Harry kept quiet; he watched her close her eyes again. She had nice eyelashes, dark and long, a nice soft mouth.
“The reason you think you ought to go back involves some kind of unfinished business. You own property over there?”
“I leased a villa.”
“What about investments?”
“Over there? I don’t have any.”
“There’re funds involved…”
Harry waited.
She paused again, then opened her eyes. “Maybe we should start with why you wanted to live in Italy. The unfinished business doesn’t have to have anything to do with, you know, business. I’m pretty sure, though, it relates to something that happened in the past.”
Harry said, “Well, I was there during the war… You know, you might be right. And I kept going back, thinking about living there someday. But then when I did make the move it was, well, different than I thought it would be.”
“How was it different?”
“For one thing it was winter, a lot colder’n I ever imagined. There were other things, too. The villa’s drafty, hard to heat… The language can be a problem, trying to order in a restaurant…”

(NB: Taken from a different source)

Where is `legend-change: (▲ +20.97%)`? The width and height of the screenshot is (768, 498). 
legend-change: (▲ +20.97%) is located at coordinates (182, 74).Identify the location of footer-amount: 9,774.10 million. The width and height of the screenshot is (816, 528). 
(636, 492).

The girl said, “So even though there’re good reasons why you don’t want to go back, you still feel the urge.”
“If that makes sense,” Harry said.
“Well, I think this urge,” the girl said, “is caused by the unfinished business you’re not aware of. And the unfinished business, whatever it is, has to do with something that happened in the past.”
Harry thought about it. He shook his head saying, “I don’t know what it could be. Outside of I signed a lease for the villa, paid in advance…”

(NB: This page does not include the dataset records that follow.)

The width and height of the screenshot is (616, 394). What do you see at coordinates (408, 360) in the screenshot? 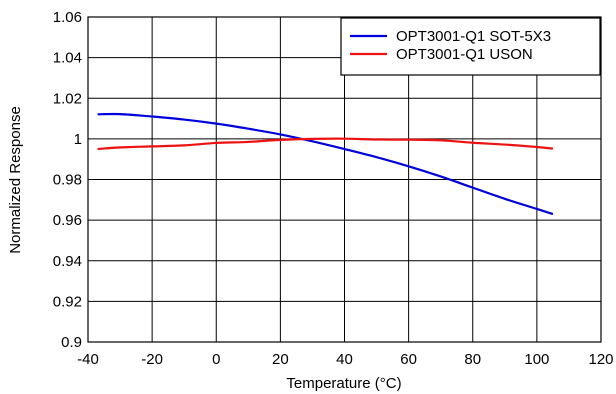
I see `x-tick-label: 60` at bounding box center [408, 360].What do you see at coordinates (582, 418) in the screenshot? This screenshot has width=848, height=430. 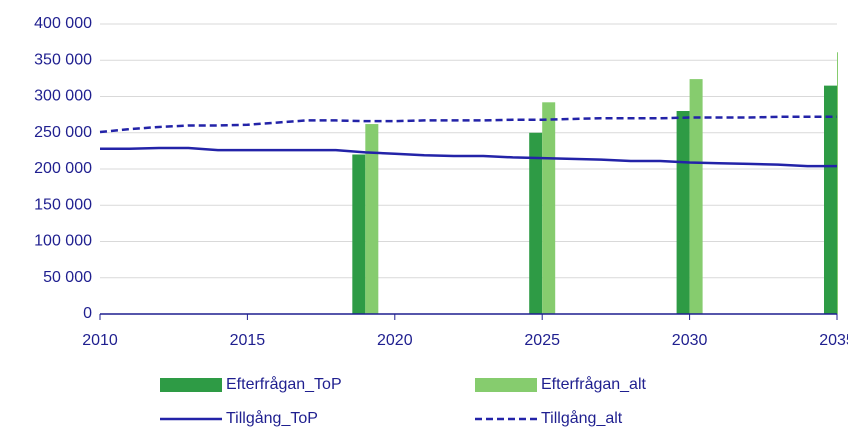 I see `legend-label: Tillgång_alt` at bounding box center [582, 418].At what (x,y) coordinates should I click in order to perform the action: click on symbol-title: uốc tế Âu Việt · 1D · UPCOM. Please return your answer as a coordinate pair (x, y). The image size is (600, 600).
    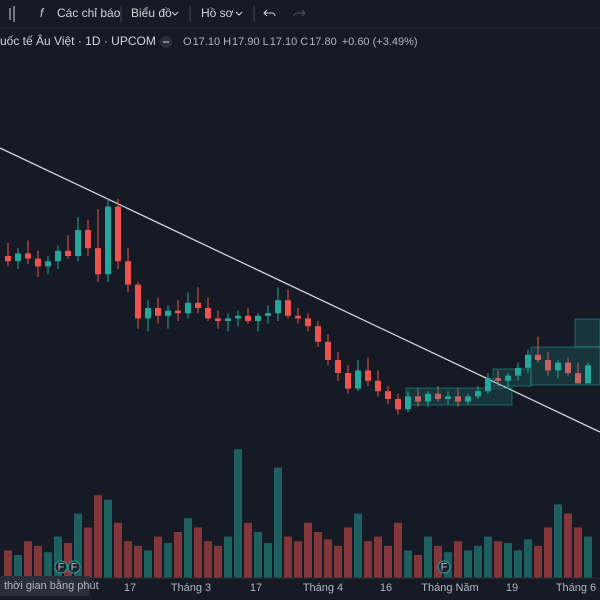
    Looking at the image, I should click on (78, 40).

“When I say ‘in the past,’” the girl said in her quiet tone, looking directly at him, “I don’t mean that time during the war, or on one of the trips you took since then. I’m talking about a soul connection, something you feel strongly about, that took place during one of your past lives.”
Harry said, “Wait,” straightening up a little more, “are we getting into reincarnation here?”
He felt the tips of her fingers move on his hands, touching his knuckles.
She said, “It’s the feeling I get. You don’t have to, you know, believe in it yourself.”
Harry said, “No, go on,” and had to smile. “You see me living in some other time, like maybe hundreds of years ago?”
“It’s not something I actually see. You’re going to have to tell me about it.”
“But I might’ve been a real Italian at one time? Or going way back, like maybe even a Roman?”
She gave him a nice smile with a shrug. “Would you like to find out?”
“If it’s true,” Harry said, “then I might even’ve been somebody, huh? I mean like a well-known figure.”
“It’s possible.” She said, “All we have to do is regress you, take you back to some time in the past and you can tell me about it, who you were, what it was like…”
“How do you do that?”
“I use hypnosis, take you back gradually and you tell me where you are, what’s going on. Have you ever been put under hypnosis before?”
“Not that I can remember.”
She said, “I can’t promise results, but I think you’d be a good subject. Would you like to try it?”
“I’d love to,” Harry said. “But you don’t do it here, do you?”
“No, you’d have to come to my house. I’m just up the road.” She waited.
And Harry said, “Right now?”
“It’s okay with me.”
He watched her get up from the table, this slender girl in her tube top, not much up there, and tight jeans hugging her hips and thighs. She sure didn’t look like a fortune-teller. Now she got a wallet out of her hip pocket, fingered through it and brought out a business card she handed him.